I’m Andrew Keener, a Ph.D. candidate in English specializing in early modern drama. My interest in digital humanities emerges from my interests and work in bibliography and the history of the book. It’s my belief that book history and digital humanities can be combined together effectively in the classroom not only to introduce students to topics in literary history, but to bring them into the circle of creating new knowledge. Beginning in 2014 I began a rare book cataloging project at Northwestern spanning book history and digital humanities and involving faculty, graduate students, librarians, and undergraduates. “Renaissance Books, Midwestern Libraries” was the name.
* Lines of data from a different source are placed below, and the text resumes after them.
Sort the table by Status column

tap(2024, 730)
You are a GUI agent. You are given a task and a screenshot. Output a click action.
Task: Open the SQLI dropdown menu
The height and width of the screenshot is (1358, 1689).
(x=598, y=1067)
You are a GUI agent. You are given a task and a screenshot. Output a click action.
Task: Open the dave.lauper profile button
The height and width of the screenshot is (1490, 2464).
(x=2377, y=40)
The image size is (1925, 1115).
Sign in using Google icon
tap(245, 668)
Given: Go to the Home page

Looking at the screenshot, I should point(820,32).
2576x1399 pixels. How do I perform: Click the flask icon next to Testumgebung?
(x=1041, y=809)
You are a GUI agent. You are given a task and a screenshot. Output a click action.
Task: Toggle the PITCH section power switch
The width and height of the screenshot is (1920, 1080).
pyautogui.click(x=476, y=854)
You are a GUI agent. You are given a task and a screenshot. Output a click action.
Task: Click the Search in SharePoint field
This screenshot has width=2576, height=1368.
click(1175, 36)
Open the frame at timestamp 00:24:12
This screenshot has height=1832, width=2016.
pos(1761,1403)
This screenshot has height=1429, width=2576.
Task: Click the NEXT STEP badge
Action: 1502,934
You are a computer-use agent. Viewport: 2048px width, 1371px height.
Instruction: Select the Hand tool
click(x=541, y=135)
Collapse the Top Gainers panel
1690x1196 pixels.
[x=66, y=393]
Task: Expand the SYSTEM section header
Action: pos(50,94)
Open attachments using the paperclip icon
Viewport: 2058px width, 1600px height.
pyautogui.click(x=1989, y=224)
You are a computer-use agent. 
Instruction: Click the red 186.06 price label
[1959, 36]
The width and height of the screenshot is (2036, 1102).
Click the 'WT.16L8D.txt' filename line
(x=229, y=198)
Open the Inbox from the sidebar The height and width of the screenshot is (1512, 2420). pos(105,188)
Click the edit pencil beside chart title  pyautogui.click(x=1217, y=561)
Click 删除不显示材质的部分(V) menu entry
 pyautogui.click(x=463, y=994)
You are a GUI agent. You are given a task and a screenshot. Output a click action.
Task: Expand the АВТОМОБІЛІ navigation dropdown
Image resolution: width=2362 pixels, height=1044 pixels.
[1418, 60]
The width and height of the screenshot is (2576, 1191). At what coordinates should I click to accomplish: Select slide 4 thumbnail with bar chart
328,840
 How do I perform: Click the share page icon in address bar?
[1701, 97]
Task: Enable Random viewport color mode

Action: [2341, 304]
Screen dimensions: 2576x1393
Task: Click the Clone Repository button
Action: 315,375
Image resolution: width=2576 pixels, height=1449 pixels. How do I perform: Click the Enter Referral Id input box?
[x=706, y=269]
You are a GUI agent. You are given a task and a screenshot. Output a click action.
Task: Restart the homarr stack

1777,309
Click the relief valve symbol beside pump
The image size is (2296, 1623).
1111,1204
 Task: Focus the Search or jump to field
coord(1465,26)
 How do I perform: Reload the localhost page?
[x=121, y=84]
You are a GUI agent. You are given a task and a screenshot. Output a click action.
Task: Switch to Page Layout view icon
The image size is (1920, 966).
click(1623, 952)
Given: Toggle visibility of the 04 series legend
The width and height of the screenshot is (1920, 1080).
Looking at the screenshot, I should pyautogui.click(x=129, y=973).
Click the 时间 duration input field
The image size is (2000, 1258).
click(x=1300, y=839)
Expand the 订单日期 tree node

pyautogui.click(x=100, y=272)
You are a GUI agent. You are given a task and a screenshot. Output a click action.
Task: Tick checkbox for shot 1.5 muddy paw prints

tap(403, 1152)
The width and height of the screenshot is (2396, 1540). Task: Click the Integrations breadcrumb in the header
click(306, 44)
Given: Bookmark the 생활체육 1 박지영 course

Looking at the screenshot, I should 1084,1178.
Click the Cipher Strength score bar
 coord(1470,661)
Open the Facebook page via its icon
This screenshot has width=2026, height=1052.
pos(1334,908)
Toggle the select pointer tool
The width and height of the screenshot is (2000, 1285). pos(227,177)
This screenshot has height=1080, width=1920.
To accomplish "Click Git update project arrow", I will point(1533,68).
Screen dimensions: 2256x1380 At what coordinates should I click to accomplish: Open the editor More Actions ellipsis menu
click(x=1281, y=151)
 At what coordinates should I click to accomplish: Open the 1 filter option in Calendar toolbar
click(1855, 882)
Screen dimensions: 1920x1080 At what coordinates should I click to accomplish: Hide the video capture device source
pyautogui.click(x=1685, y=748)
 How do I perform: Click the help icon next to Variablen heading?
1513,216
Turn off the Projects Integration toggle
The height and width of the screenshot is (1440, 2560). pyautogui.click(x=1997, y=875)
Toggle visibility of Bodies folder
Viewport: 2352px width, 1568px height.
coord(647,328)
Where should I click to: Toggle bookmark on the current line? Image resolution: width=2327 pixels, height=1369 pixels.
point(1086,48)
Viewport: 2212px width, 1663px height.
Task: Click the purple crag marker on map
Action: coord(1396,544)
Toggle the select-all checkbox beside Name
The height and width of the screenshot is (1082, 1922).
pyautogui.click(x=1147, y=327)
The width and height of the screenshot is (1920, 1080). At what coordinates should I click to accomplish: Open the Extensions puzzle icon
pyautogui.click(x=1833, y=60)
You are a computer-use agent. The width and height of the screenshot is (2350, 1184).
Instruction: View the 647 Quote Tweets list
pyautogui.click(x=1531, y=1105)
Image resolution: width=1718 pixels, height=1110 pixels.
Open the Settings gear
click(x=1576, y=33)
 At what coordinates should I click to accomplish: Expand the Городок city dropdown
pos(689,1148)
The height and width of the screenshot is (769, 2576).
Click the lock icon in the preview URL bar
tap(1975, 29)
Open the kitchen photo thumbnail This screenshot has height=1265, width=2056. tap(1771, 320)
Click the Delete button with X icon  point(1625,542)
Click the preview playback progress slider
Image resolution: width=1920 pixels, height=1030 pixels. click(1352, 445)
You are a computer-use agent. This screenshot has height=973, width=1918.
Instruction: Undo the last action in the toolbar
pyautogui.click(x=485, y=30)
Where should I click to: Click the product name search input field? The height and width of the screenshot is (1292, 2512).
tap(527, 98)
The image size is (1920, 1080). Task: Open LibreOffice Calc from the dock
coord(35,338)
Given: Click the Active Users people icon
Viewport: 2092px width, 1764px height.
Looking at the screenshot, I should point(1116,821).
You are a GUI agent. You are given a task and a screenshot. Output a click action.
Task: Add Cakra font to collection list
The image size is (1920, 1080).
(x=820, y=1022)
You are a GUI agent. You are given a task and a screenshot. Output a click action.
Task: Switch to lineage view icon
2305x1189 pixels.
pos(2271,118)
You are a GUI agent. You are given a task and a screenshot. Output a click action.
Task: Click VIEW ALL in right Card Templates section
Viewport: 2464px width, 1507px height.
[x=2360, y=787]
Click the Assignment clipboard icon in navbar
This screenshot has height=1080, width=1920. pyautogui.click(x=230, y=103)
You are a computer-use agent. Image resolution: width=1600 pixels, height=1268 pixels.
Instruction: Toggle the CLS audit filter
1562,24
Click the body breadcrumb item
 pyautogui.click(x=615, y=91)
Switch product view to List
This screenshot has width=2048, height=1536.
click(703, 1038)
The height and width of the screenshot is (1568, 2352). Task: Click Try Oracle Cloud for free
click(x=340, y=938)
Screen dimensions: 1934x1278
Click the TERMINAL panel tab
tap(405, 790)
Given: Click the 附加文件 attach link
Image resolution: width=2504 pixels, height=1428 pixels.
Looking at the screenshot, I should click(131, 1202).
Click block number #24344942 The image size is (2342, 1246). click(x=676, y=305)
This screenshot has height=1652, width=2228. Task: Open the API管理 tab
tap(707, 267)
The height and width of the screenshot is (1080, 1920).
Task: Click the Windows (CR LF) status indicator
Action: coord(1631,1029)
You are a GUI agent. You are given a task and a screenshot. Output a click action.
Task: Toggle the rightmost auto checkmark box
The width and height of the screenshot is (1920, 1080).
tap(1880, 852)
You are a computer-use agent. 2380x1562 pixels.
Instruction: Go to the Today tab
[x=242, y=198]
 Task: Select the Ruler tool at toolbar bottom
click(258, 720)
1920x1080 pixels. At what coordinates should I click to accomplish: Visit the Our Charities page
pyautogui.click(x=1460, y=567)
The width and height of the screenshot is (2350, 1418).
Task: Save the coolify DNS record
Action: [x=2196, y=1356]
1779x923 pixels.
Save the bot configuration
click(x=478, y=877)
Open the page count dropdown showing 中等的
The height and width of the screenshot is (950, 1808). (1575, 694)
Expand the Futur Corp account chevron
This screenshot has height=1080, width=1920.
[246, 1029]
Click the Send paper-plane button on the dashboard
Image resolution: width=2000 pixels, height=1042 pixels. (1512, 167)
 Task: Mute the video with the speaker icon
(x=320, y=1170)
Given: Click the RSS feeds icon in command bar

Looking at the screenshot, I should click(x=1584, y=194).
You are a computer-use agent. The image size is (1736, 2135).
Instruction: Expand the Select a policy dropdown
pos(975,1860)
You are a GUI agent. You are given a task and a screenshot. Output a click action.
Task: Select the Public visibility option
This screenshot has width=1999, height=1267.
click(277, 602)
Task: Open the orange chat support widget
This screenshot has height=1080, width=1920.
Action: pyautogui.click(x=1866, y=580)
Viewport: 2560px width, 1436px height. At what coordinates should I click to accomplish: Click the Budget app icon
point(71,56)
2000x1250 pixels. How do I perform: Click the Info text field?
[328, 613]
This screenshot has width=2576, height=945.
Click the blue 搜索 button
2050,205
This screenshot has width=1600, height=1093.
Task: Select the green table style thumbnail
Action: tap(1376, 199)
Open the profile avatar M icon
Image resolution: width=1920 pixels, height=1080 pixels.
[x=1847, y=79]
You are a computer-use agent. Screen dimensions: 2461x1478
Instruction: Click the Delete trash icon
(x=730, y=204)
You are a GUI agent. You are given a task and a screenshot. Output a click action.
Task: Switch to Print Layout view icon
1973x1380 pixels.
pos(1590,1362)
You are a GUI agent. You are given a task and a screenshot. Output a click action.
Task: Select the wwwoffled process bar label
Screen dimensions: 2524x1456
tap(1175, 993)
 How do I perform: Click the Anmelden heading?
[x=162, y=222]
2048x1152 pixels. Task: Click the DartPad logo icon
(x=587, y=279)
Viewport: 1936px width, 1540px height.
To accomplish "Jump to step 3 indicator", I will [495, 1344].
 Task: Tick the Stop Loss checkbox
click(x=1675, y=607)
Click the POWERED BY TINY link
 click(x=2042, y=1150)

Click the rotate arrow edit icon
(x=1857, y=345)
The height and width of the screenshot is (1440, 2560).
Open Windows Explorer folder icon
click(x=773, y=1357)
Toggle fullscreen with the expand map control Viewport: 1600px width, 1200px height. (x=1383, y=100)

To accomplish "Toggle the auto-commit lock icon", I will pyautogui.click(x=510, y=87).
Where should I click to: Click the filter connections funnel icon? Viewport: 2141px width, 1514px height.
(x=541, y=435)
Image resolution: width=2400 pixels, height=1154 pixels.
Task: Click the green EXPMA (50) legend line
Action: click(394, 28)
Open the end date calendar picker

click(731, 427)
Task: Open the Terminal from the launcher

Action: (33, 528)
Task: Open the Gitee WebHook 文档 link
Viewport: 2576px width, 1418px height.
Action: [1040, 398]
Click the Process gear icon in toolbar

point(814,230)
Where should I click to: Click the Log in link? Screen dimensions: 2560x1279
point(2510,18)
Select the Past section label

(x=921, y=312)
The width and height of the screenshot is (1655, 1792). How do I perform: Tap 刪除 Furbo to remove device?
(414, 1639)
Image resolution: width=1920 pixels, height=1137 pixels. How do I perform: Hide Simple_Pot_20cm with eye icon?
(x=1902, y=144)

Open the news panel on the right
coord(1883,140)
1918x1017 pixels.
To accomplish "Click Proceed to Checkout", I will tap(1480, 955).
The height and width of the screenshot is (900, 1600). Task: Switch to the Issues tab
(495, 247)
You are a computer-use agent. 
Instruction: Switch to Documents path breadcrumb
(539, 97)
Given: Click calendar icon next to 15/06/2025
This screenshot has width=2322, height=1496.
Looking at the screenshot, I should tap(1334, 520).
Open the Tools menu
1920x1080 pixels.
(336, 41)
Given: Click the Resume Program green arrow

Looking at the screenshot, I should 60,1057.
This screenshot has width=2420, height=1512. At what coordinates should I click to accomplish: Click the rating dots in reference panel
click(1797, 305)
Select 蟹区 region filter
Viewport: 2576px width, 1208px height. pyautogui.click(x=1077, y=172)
First, I taught and closely supervised five undergraduates in reporting Northwestern’s pre-1700 Special Collections materials to the British Library’s online universal catalog for researchers. This involved facility with the catalog software and with bibliographical terminology and skills. The work also resulted in exhibits and symposia and will continue this year at Garrett Evangelical Seminary (which, to my great surprise, has a large collection of pre-1700 books). That’s a lot in the way of detail perhaps, but it captures my work to date as both a teacher and mentor and a researcher interested in involving undergraduates in project-based digital humanities work. These students were exceptional in many ways, however, and in this course I’ll be looking for ways to broaden these kinds of approaches for a classroom. One idea I have, for instance, is a “mini-digitization project” in which each student analyzes, describes, and photographs a historical artifact (could be a book. but doesn’t have to be). Then, they curate it, set it online in a web museum space for the class. Thinking small, with attention to details, this kind of project would have practical applications for a local collections as well as being a valuable exercise for undergraduates.